**WHAT IS ASKED:**
A – In the passage on self-judgment, which two words do toddlers hear a lot from their parents?
B – List every trait or habit the passage on self-judgment gives as part of striving to be our best self.

That’s easy to say but it’s worth a moment to think about how we so easily fall into this habitual behavior and what steps we might take to change it.

From the time we are toddlers as we are learning to speak and walk, our parents are trying to guide and care for us by keeping us safe from things which could hurt us so we hear the words “No” and “Don’t” a lot. As we get a little older we get more nuanced instructions from parents, family, schools, churches, etc. on what’s “good” and socially acceptable behavior and what is “bad” and unacceptable. This is all helpful in teaching us how to navigate the world in an ethical and productive manner but great emphasis gets placed on separating what’s OK and what’s not OK without allowing for the grey areas between. Along the way we learn to attach feelings like guilt and shame when we hurt or disappoint ourselves and others; in most of us this becomes an automatic subconscious reaction anytime we do something outside the bounds of what we consider to be virtuous behavior.

While it is admirable to always strive to be our best self – kind, compassionate, eating only healthy food, staying fit, doing A+ work etc., the truth is we are human and sometimes we aren’t perfect. Maybe we are tired or stressed and we either say or do something that doesn’t measure up to that ideal self we would like to be. It is pretty easy to go from noticing “Oops I could have done that better” to judging and berating oneself as a failure, screw up and more – drawing negative conclusions about our capacities to be who we would like to be. It can be a vicious cycle that we repeat over and over making it harder to overcome what we see as our failings and to lead what in our own eyes would be a more exemplary life.

How do we break this cycle that has been reinforced from early childhood? It can be challenging but very worthwhile. Following are some thoughts that have helped me live a less self-judgmental life.

**RECORDED INFORMATION:**
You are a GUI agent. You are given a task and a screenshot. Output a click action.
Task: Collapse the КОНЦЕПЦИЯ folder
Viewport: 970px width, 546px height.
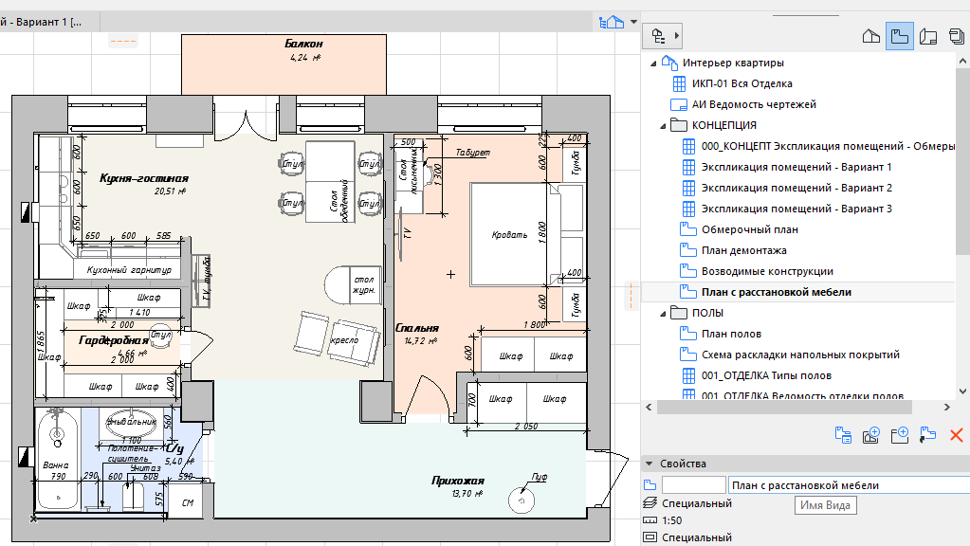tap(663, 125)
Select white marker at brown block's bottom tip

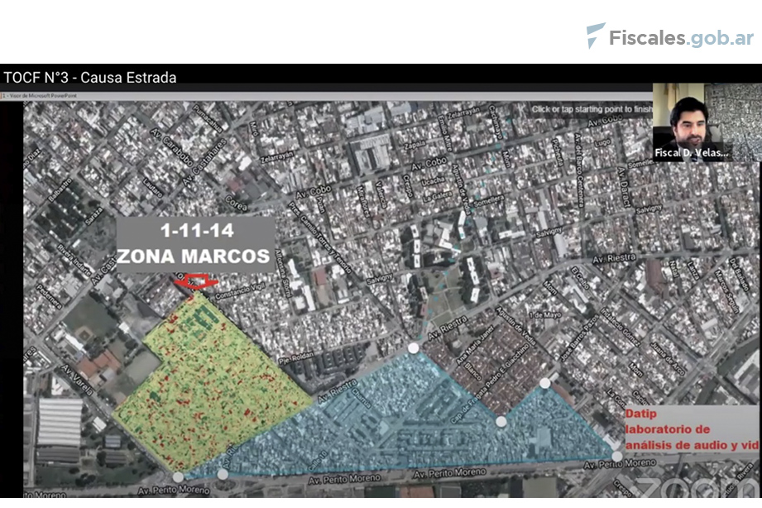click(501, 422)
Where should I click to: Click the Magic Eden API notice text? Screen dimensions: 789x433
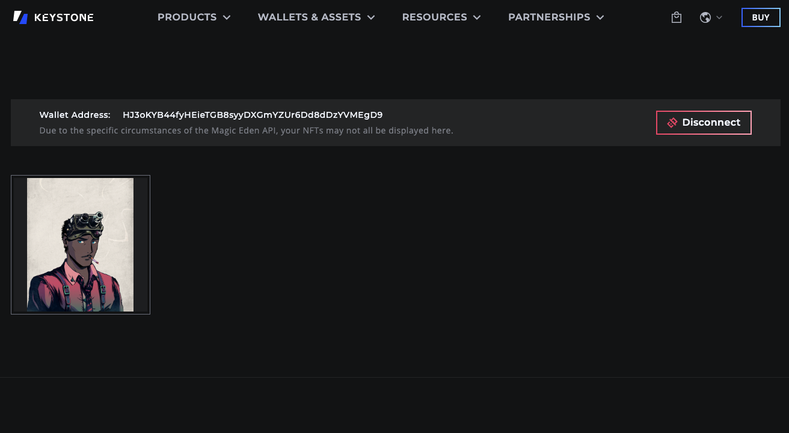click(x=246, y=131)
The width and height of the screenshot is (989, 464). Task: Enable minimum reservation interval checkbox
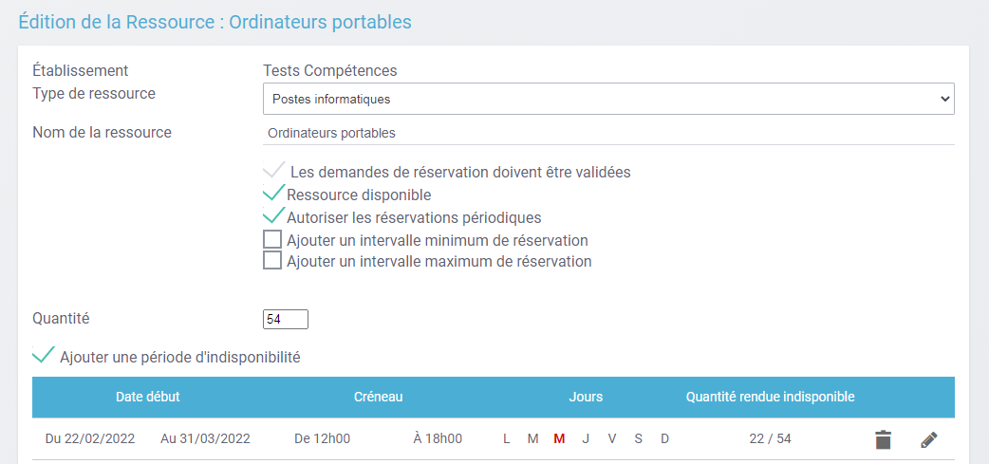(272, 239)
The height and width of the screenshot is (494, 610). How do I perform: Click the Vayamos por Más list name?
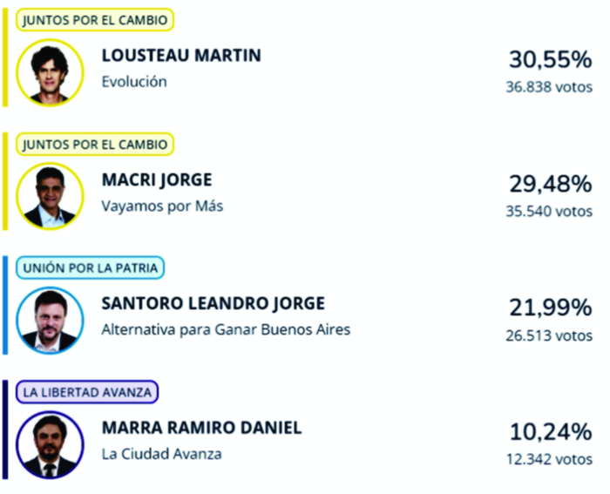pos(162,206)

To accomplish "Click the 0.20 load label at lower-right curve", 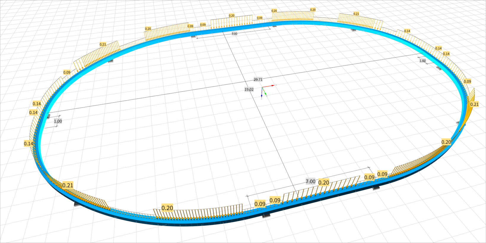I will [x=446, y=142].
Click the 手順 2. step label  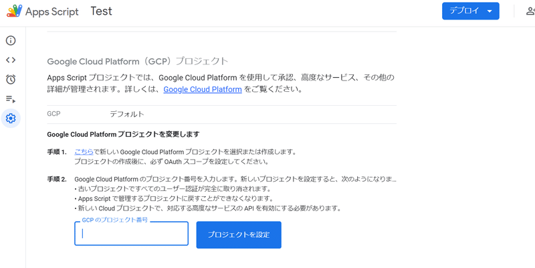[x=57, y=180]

**SOLUTIONS:**
A – "No" and "Don't"

B –
- kind
- compassionate
- eating only healthy food
- staying fit
- doing A+ work